Olson and about a dozen of his neighbors showed up to see if there was anything the county could do to help. The answer was, not much. The property in the subdivision just west of Price is private, as is the Carbon Canal, an open waterway that courses through the neighborhood.
Olson said he's aware of why the area is wet. The water table around there is high because there's a stratum of shale close to the surface. During irrigation and runoff season, especially in a heavy water year like this one, water has nowhere to go but across the shale and into basements. That area was swampland before it was developed.
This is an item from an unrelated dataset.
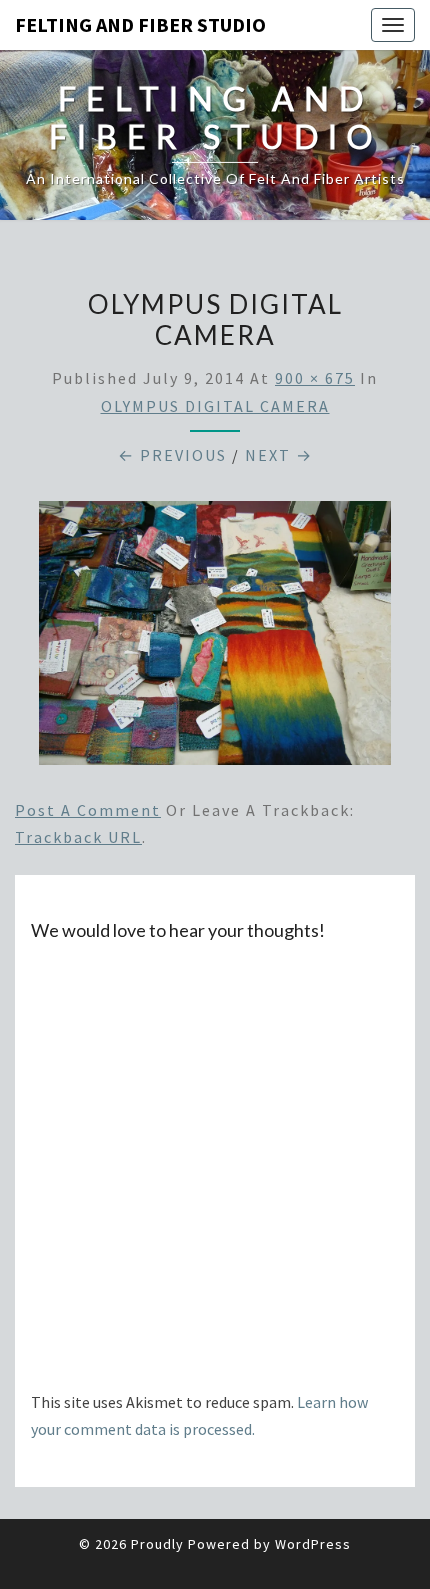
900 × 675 (315, 378)
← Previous (172, 455)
But he also noted that he has examined the canal and found that the liner in it is torn, which he thought was compounding the problem by allowing irrigation water to seep into the ground.
Olson wondered if it would be possible to pipe the water through the section of canal that runs through Westwood. That would help with the flooding situation and would also remove a safety hazard for neighborhood children, he said.
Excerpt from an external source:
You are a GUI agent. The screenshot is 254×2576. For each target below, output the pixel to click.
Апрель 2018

It turns out there is a concept and a desire on the part of the Carbon Canal Company to pipe the entire 30-mile length of the canal. However, Collin Fawcett of Jones & DeMille Engineering told the commission that project could cost as much as $70 million. The canal company has been seeking help to fund the design and construction of the high-density plastic pipeline for years.
"We clearly understand the concerns of these people," said canal board member Nick Sampinos, "but we don't have the money."
Also, he reminded the residents and commission, "The canal was there first." Sampinos explained that what he said might sound harsh, but the residential development happened without any encouragement from the canal company. Carbon Canal Co. continues to seek funding for the pipeline for water conservation and flood control, he added.
Fawcett said that short-term, site-specific solutions such as concrete channel or lining with bentonite would probably not work. The soil conditions are too unstable. A concrete lining, for example, would crumble as the ground shifted. However, commissioner Mike Milovich did ask the engineering firm to give some thought to any other options that might work.
Also, the canal may not be entirely to blame. Underground water sources could be contributing to the wet soils, Fawcett said in an interview Tuesday, but that will take a lot of subsurface study to determine where and how much is migrating in.